▶ TEXT PASSAGE:
Friday 19 June 2009

Enter, The Dragon

Some time ago, before Weatherpocalypse 600's were even considered, I entered the Dragon Sportive in South Wales, having heard the lads at the bike shop extol the virtues of it's 'almost Alpine' climbs. I thought at the time "I'm having some of that". After the Weatherpocalypse, I thought "I'll have a little bit of that" and decided to do the shorter route, knowing I was already tired.

In the week before the event, even the short course seemed dubious. The cold and endurance of the previous weekend weakened my resistance to the extent that I contracted the worst case of 'Montezumas Revenge"/Delhi Belly/Call-it-what-you will that I have ever experienced. Clear fluids only for three whole days! At least by the day before the ride, I was well on the road to recovery and 10lbs lighter. (Perhaps I could get it again next week....)

On the Saturday myself, Mrs H and sundry colleagues rode a local 25 mile charity ride in about 2 hours, and I felt fine. Off to South Wales, then.

The organisation of the Dragon Ride is first class, with the exception of parking, which left a queue onto the M4. We dodged this by doubling back from the next junction, and were away in large groups before 9 a.m.

This was the biggest field of riders I had seen since last years Etape, and I had forgotten how good big pelotons are. We fairly rocketed to the first climbs where, as usual, everyone else kept going and I slowed down. That said, the climbs are not stupidly steep, and I went well up to the top of the Bwlch (1st time). What a descent! I wish I could have seen the look on the teenage spot-monster's face as the Datameister Express shot past his Honda Hairdryer down the other side. Looking over my shoulder as I relaxed and freewheeled, I was being followed by a number of racing snakes, all pedalling frantically to keep up. Sometimes its great to be heavy!

Rhigos Mountain is another great long, drawn-out climb achieved in the saddle throughout, with another 50mph descent the other side. Sanity prevailed at the bottom, and I turned onto the short course. That area is one of fantastic countryside and enjoyable big-ring touring, at least as far as the Cimla climb out of Neath.

▶ ENTRIES PROVIDED:
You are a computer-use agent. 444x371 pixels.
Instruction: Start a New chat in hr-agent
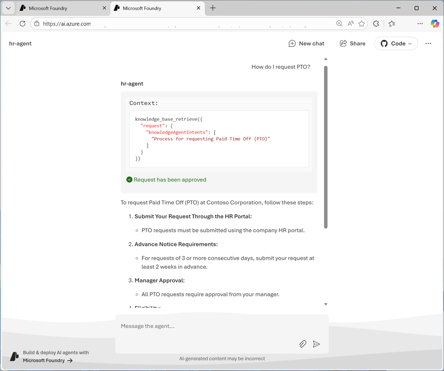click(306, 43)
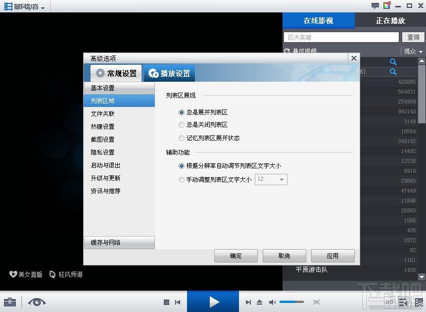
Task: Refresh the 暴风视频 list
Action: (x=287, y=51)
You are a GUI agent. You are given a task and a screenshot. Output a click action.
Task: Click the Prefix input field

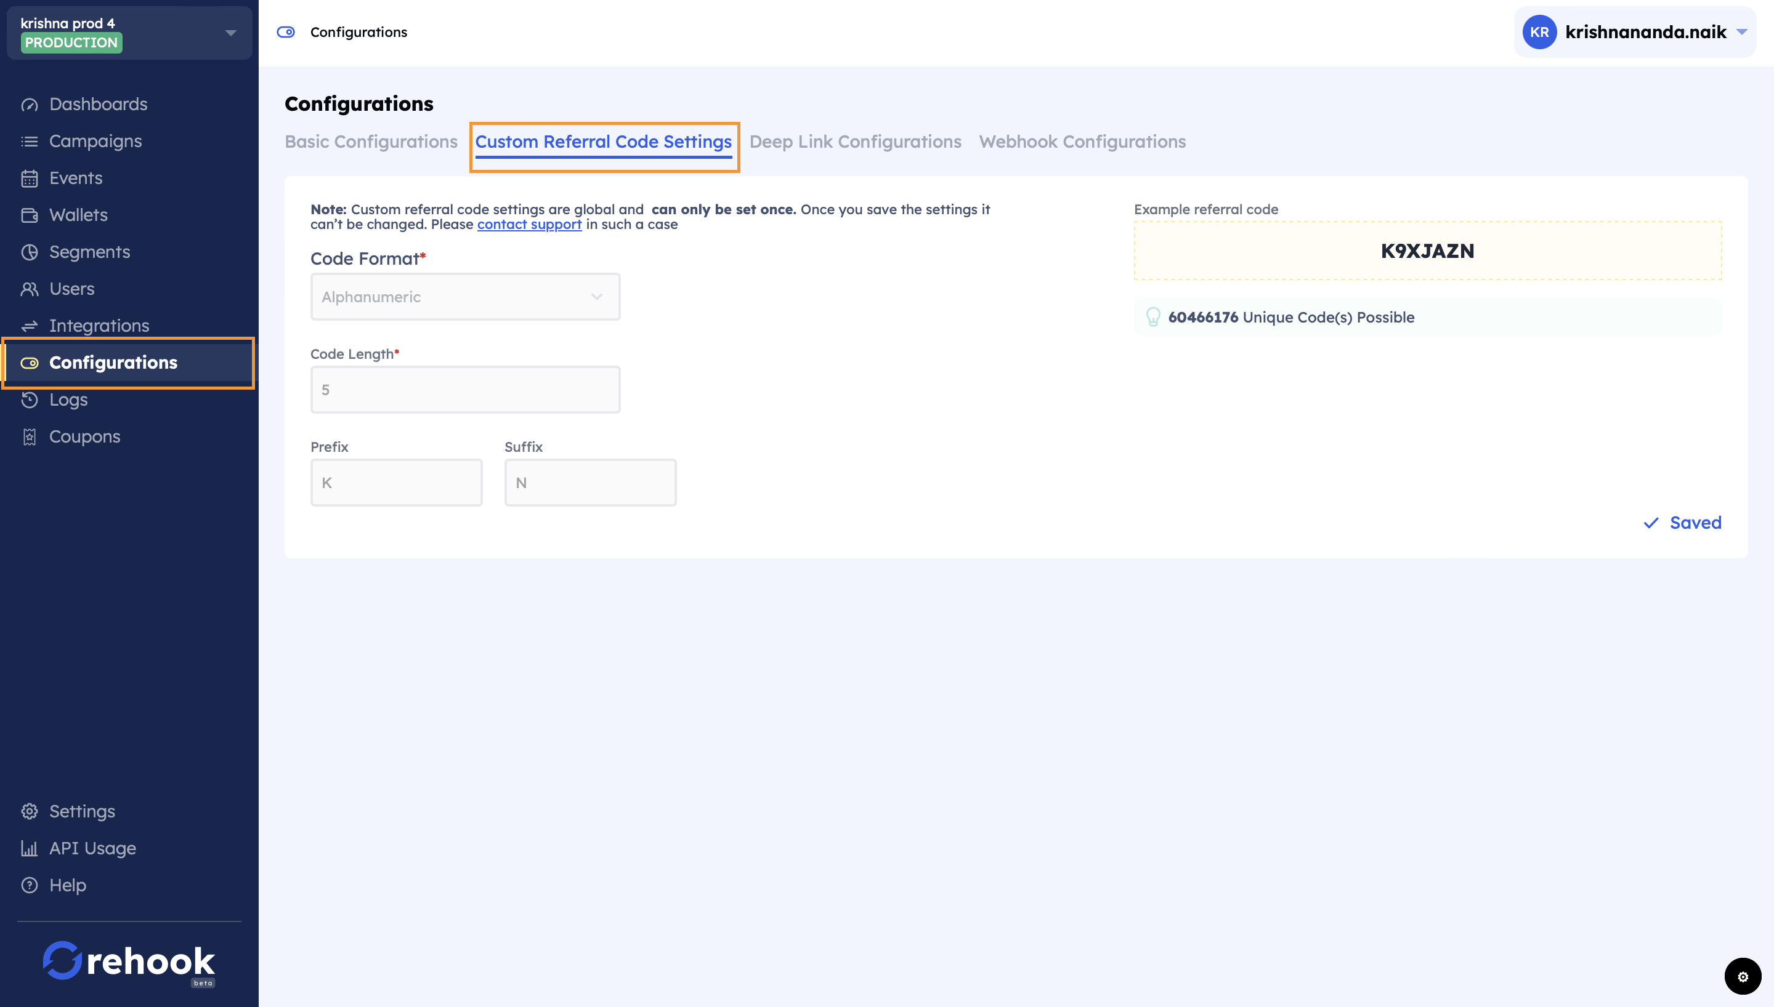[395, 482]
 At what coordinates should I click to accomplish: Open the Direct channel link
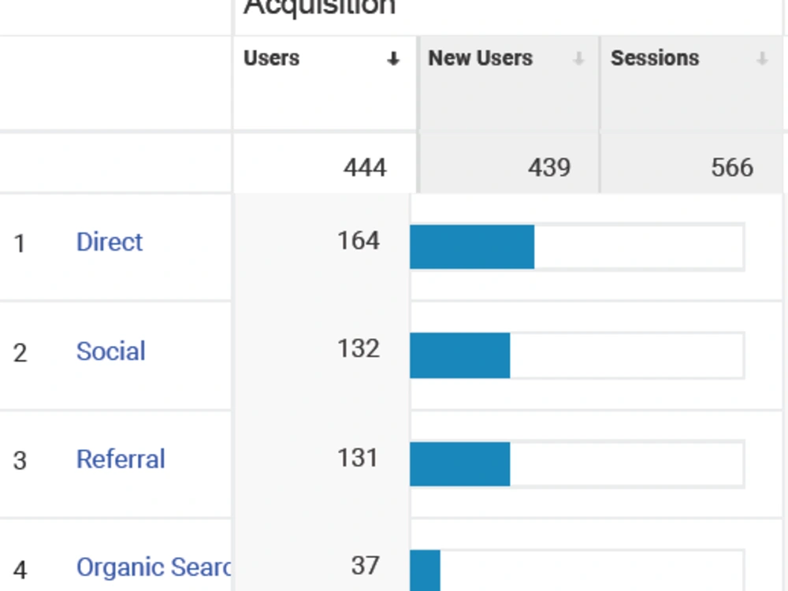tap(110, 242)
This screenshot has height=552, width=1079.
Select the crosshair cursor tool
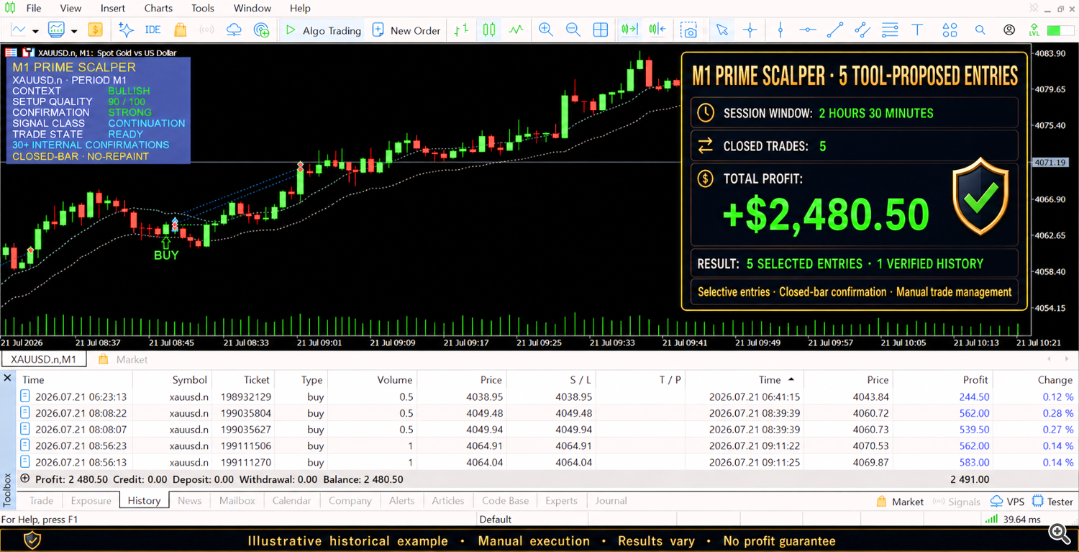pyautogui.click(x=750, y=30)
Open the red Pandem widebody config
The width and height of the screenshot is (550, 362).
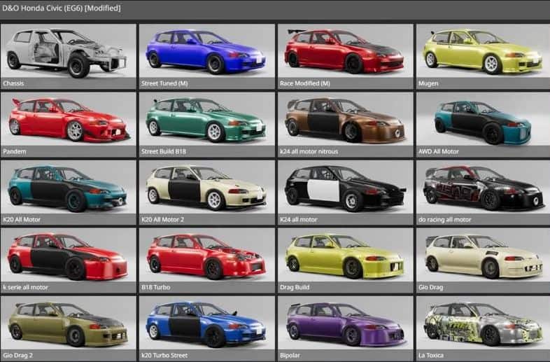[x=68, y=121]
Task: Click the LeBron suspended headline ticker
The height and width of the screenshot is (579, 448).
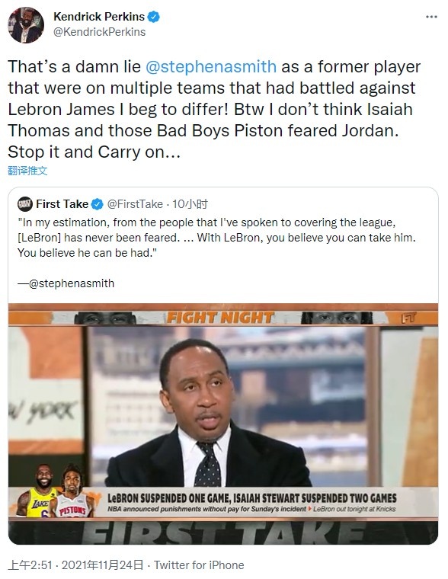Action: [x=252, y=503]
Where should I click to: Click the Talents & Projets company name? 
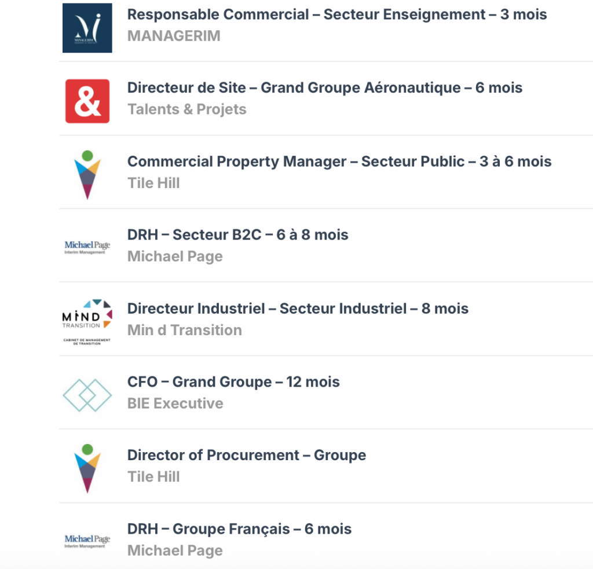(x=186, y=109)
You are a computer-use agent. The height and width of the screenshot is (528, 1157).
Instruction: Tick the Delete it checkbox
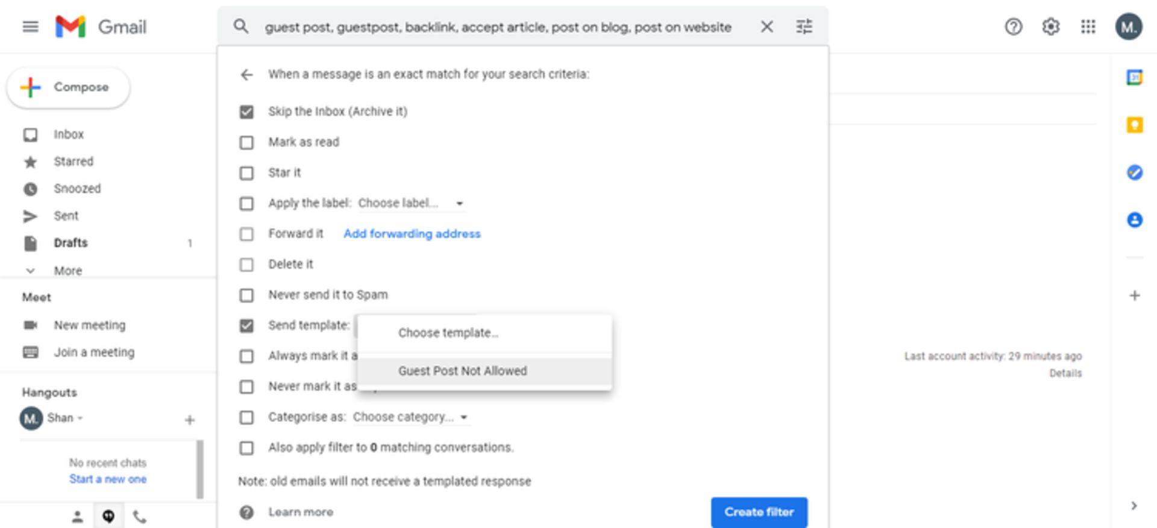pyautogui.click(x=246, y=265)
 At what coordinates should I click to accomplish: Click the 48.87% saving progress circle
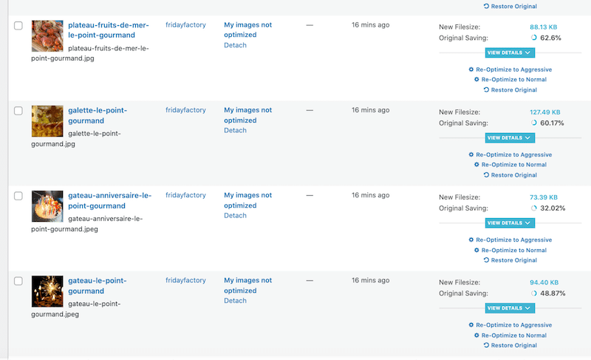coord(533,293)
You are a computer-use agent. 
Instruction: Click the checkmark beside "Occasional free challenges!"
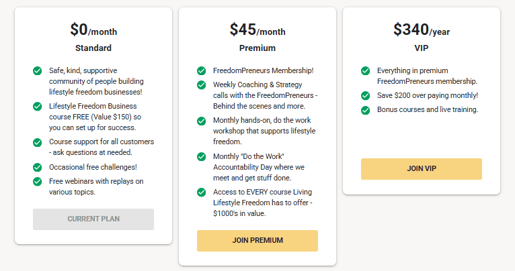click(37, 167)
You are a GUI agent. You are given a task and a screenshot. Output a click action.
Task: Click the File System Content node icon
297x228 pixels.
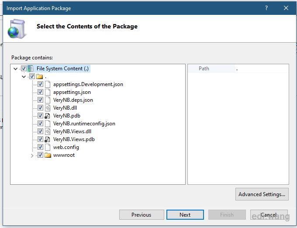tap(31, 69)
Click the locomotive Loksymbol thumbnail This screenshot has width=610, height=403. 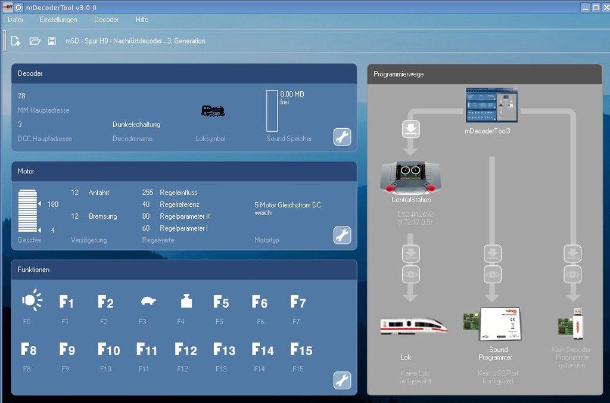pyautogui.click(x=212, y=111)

▶ WRITTEN TASK:
Can you repeat, word for word, the part of the Dragon Ride blog post that opens with the words containing "In the week" and closes with "before 9 a.m."?

▶ TASK SOLUTION:
In the week before the event, even the short course seemed dubious. The cold and endurance of the previous weekend weakened my resistance to the extent that I contracted the worst case of 'Montezumas Revenge"/Delhi Belly/Call-it-what-you will that I have ever experienced. Clear fluids only for three whole days! At least by the day before the ride, I was well on the road to recovery and 10lbs lighter. (Perhaps I could get it again next week....)

On the Saturday myself, Mrs H and sundry colleagues rode a local 25 mile charity ride in about 2 hours, and I felt fine. Off to South Wales, then.

The organisation of the Dragon Ride is first class, with the exception of parking, which left a queue onto the M4. We dodged this by doubling back from the next junction, and were away in large groups before 9 a.m.